• [Problem description]:
The listing below holds a line with "Contact Us (113, 2282)" and a later line with "Msgm Hat (280, 2036)". Write out those two lines and every line between them, exactly, and nothing else.
--- Dataset content Enclosed Below ---
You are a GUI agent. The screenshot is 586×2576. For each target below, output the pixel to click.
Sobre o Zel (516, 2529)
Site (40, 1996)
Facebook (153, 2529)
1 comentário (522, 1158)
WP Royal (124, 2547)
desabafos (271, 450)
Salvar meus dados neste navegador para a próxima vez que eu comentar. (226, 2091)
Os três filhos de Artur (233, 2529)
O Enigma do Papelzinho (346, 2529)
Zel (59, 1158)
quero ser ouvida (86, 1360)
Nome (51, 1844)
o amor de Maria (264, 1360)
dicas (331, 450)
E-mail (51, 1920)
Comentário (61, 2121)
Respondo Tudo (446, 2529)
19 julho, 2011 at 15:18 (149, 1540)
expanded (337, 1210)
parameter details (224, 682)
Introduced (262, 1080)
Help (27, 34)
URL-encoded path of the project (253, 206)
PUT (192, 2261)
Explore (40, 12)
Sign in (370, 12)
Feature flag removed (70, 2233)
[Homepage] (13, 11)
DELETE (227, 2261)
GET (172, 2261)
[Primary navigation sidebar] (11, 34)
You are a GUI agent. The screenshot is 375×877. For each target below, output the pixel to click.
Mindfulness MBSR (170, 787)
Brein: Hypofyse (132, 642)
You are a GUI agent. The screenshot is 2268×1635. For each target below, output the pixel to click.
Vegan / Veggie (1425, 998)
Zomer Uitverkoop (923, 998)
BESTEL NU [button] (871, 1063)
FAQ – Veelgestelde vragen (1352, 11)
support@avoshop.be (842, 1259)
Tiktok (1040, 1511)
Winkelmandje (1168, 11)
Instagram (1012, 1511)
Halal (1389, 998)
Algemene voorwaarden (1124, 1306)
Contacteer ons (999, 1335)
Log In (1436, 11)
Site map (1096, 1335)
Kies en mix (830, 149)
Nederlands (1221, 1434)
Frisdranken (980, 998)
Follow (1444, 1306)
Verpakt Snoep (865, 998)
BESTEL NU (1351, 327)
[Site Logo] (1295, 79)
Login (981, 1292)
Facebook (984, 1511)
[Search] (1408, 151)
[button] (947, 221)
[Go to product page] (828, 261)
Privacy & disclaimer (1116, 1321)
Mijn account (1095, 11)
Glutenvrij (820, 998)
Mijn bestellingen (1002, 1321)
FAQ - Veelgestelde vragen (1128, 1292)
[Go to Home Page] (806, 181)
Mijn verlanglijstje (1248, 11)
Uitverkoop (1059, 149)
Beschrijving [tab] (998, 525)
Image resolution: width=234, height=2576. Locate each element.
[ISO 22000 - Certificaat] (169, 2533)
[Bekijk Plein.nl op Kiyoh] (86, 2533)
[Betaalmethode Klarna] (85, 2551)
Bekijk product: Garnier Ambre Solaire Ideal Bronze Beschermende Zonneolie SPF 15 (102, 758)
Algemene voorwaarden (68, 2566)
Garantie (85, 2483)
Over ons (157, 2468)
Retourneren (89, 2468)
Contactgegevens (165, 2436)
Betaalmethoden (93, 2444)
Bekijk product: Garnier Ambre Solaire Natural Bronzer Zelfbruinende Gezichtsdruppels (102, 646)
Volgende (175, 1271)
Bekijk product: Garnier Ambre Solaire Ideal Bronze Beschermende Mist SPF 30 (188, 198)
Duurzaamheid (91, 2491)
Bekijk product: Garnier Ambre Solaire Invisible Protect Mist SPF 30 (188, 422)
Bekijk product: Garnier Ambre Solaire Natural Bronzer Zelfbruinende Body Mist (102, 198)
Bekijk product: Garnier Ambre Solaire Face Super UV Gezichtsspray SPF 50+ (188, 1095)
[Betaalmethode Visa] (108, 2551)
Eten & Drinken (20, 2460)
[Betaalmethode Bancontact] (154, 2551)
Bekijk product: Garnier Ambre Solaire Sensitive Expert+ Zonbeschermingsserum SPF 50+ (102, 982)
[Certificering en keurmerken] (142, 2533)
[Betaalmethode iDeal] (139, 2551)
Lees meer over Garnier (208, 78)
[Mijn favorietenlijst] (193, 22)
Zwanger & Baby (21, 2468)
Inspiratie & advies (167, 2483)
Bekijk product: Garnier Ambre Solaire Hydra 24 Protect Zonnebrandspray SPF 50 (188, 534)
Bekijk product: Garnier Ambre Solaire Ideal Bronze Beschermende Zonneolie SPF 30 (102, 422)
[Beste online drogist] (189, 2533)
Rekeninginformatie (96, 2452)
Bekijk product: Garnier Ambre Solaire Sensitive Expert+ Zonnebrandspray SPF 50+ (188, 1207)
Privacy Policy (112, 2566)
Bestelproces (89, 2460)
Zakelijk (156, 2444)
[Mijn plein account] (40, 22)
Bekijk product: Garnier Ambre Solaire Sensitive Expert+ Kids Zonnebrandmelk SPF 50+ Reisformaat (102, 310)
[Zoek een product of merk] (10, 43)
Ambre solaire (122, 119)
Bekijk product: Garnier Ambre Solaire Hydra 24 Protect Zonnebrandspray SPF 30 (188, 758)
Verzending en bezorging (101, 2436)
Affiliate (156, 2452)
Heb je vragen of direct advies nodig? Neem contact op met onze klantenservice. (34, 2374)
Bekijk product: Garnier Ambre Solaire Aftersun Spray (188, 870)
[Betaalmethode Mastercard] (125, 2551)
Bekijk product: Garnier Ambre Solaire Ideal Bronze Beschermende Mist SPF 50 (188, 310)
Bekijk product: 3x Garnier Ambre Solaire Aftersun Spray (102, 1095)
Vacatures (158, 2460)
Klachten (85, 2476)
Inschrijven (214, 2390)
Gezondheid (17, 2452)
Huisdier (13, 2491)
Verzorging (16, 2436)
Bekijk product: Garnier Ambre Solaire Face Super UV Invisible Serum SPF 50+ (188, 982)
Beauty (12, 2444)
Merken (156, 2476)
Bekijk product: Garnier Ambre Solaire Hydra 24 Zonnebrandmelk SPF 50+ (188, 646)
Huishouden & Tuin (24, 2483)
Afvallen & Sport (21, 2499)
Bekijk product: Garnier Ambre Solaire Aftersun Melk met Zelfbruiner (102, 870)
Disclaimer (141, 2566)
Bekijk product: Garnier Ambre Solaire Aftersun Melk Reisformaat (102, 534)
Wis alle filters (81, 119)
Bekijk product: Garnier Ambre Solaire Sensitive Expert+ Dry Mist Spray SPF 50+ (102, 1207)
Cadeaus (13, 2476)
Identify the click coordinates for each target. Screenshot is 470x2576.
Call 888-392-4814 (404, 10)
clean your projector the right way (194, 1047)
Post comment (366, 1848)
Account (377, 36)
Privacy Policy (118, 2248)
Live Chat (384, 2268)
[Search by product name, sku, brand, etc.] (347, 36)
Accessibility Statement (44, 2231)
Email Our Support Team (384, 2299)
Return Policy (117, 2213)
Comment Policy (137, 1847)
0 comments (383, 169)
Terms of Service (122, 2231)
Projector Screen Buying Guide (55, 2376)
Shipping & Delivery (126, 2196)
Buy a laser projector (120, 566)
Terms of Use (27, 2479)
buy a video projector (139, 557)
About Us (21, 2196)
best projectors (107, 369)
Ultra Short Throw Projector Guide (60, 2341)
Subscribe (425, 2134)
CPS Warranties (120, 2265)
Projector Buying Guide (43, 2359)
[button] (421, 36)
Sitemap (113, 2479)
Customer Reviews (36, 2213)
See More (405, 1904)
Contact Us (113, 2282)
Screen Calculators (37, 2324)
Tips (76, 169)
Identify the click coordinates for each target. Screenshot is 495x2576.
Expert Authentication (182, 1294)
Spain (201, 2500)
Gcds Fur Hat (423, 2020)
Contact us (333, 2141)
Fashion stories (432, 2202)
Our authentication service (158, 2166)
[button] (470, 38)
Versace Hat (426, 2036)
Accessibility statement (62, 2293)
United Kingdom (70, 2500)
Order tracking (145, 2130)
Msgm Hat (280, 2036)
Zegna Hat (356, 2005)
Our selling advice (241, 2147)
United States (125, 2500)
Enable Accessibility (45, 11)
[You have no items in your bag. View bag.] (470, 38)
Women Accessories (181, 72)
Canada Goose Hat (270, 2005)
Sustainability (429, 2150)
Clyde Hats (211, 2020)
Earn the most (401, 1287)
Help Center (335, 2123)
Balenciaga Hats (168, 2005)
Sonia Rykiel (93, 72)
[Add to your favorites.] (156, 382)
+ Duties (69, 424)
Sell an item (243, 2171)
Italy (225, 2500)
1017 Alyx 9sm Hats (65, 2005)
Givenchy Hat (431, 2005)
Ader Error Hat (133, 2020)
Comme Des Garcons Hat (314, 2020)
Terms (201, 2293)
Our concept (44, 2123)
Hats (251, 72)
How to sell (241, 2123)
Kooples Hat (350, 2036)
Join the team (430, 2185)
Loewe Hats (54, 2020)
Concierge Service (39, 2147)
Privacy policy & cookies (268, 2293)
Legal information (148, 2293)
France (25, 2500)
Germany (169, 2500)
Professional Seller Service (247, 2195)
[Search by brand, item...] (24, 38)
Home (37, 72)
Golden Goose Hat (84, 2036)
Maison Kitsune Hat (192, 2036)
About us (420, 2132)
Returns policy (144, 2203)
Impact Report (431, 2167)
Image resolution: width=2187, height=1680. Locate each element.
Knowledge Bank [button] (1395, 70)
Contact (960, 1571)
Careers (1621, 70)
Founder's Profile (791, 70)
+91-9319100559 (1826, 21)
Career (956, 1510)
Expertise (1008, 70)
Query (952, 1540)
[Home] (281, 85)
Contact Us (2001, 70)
--- End of Enclosed Dataset content ---
• [Written solution]:
Contact Us (113, 2282)
Screen Calculators (37, 2324)
Tips (76, 169)
Identify the click coordinates for each target. Screenshot is 495x2576.
Expert Authentication (182, 1294)
Spain (201, 2500)
Gcds Fur Hat (423, 2020)
Contact us (333, 2141)
Fashion stories (432, 2202)
Our authentication service (158, 2166)
[button] (470, 38)
Versace Hat (426, 2036)
Accessibility statement (62, 2293)
United Kingdom (70, 2500)
Order tracking (145, 2130)
Msgm Hat (280, 2036)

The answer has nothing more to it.